There exist many historical fonts crafted by amateurs using questionable techniques like:
- misusing code points (e.g. \$ for longs)
- precomposed ligature glyphs with code points in the PUA (not following the MUFI standard)
- names not always following best practises
- no feature rules
- overdone, problematic feature rules (e.g. orthography for longs with all irregularities, but it is not possible to render a single longs between spaces)
- not supporting base character + combining as preferred Unicode encoding, where Unicode has no precomposed code point (e.g. [AOUaou] + combining e above.
- normalise code points (for PUA use MUFI)
- normalise names of characters and variants
- support ZWJ and ZWNJ for explicit control of ligatures, parallel to hlig
- similar for fractions
- remove orthographic rules, resp. exchange all ligature and substitution rules by a basic standardised rule set
Main purpose is the training of OCR systems. Perfect quality doesn't matter as the the training files are usually created by rendering sample images from hundreds of fonts for a language/period, and the images are also artificially degraded in variations. Also font identification can be trained to some degree. Reconstructed fonts are always digitised from a specific optical size, e.g. 12 or 16 pt, which are different in Fraktur. The larger the more swashed are capital letters. Often they are reconstructed from a reconstructed cut (late 19th century or Linotype customisation).

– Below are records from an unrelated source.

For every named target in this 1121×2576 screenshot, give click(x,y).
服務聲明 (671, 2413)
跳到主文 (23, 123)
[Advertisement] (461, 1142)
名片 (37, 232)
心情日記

My workflow is mostly developed in Perl, which has poor or no support for reading and manipulating OTF files.
But it's easy to work with XML (ttx). It's also easy to render specimens of characters and identify them optically with a relative high accuracy for unidentified glyphs in a font. Some remaining can be done manually.
Planned steps are roughly:
- craft a standard set of rules in fea syntax for historical German
For each font:
- convert to ttx
- normalise code points and glyph names
- render and identify remaining glyphs
- report what's missing for manual solving or accept it
- remove feature rules and apply the standard set
- compile the repaired font
Doesn't mean that this an easy development task done in one day. Some problems with the Python font libraries fonttools
by @Simon Cozens
can be expected as they maybe do not support some corner cases of this use case.